Dernière mise à jour : 2 mai


personne en crise de claustrophobie dans un ascenseur espace clos angoisse

Cette peur ne se limite pas à une situation précise. Elle peut s’installer progressivement jusqu’à influencer les choix du quotidien, éviter certains lieux ou anticiper des situations pourtant banales. Lorsqu’elle prend de l’ampleur, elle peut générer une véritable perte de contrôle.


Qu’est-ce que la claustrophobie ?


Vous êtes déjà resté bloqué dans un ascenseur, un métro ou dans une pièce sans fenêtre avec une montée d’angoisse incontrôlable ? Sensation d’étouffer, cœur qui s’emballe, besoin urgent de sortir…

La claustrophobie peut vite devenir envahissante au quotidien. Pourtant, il existe des solutions concrètes pour s’en libérer durablement. Il semblerait qu’environ 5% de la population endure ce trouble considéré comme un trouble anxieux dans la dernière édition du DSM, c’est-à-dire le manuel américain de référence en psychiatrie utilisé généralement pour les diagnostiques par les médecins. Pour une définition plus détaillée, vous pouvez consulter cette ressource : https://fr.wikipedia.org/wiki/DSM-5


Quels sont les symptômes ?


Selon les personnes et l’endroit concerné, les « symptômes » de la claustrophobie peuvent être : une accélération du rythme cardiaque, une transpiration excessive, des tremblements, des maux de ventre (diarrhée)…etc. Il n’est pas rare également de vivre une sensation d’oppression ou encore le sentiment de manquer d’air. Globalement, il s’agit d’une anxiété intense qui peut aller jusqu’à la crise de panique ou d'angoisse.


Pourquoi la claustrophobie se met en place ?


Cette peur peut apparaître progressivement ou à la suite d’un évènement marquant comme une sensation d’enfermement vécue comme traumatisante. Avec le temps, le cerveau associe certains lieux (ascenseurs, métro, pièce fermée) à un danger, même en l’absence de véritable risque.

Il existe très souvent un lien entre la phobie sociale, l’agoraphobie (peur des lieux publics) et la claustrophobie : même si, fort heureusement, il est possible de ne pas souffrir des trois troubles.


Pourquoi l’évitement renforce la claustrophobie


A court terme, éviter soulage.

Mais à long terme, cela renforce la peur et élargit progressivement les situations évitées.

Concernant la notion de phobie, en règle générale, il est important de savoir qu’il s’agit bien plus qu’une simple peur mais d’une peur excessive et potentiellement handicapante.

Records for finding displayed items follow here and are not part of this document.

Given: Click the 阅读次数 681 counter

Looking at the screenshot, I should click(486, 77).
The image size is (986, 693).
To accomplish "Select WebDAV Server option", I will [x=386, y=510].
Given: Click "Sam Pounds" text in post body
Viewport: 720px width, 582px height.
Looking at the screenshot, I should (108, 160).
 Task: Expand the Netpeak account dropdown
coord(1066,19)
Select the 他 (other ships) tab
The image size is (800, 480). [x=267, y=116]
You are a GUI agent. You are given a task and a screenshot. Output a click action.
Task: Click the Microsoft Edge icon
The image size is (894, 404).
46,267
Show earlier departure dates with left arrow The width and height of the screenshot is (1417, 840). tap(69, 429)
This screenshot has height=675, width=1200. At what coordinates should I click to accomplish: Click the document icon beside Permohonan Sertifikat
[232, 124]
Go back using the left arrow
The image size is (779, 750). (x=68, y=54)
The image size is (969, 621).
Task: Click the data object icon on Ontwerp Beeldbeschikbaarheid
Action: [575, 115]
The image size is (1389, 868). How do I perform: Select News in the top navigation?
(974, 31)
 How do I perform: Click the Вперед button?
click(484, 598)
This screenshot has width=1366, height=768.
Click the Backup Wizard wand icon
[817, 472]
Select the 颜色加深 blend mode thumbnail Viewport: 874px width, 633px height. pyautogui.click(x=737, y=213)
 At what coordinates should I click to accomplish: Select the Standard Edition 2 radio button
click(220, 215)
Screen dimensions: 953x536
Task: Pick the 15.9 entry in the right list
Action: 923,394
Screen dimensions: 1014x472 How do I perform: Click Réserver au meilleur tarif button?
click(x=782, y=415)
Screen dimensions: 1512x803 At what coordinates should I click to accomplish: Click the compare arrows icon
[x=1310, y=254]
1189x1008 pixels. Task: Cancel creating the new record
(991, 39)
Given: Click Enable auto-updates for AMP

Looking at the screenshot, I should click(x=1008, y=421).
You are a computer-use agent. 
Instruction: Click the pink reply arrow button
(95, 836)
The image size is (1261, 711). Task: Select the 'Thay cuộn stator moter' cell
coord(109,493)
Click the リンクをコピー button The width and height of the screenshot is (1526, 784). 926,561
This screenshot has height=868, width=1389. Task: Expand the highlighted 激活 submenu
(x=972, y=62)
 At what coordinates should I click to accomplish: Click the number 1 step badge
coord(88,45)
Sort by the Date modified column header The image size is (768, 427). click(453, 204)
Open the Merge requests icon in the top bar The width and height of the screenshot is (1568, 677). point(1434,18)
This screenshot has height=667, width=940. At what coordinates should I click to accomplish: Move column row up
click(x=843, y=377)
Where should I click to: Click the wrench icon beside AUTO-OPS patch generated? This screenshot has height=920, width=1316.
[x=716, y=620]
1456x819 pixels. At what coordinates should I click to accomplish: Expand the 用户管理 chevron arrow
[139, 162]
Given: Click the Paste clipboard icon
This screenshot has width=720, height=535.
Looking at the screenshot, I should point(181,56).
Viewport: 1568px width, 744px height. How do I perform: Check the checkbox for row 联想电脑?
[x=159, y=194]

Le patient peut, assez fréquemment, se mettre en danger pour y échapper : par exemple, un individu installé en terrasse d’un restaurant qui va se mettre à courir en apercevant une guêpe et va être percuté par une voiture sur la route…

La personne va avoir tendance naturellement à éviter les situations angoissantes, mais cela ne permettra pas de résoudre son problème (cela peut même parfois le renforcer !).

Les phobies peuvent concerner tout le monde même si l’on constate statistiquement qu’il y a un peu plus de femmes qui souffrent d’un trouble phobique.

A propos des causes, elles peuvent être multiples et difficiles à déceler ! On peut citer : un traumatisme, un facteur génétique ou divers troubles déjà installés…etc.

NB : Il n’est pas obligatoire d’identifier la cause pour régler le problème pour l’hypnothérapeute.


Les erreurs fréquentes qui entretiennent la claustrophobie


Certaines réactions, pourtant naturelles, entretiennent la claustrophobie sans qu’on s’en rende compte :

·         Fuir dès les premiers signes d’angoisse : empêche le corps d’apprendre que la peur redescend naturellement.

·         Chercher à tout contrôler (sorties, respiration, environnement) : maintient l’idée d’un danger réel.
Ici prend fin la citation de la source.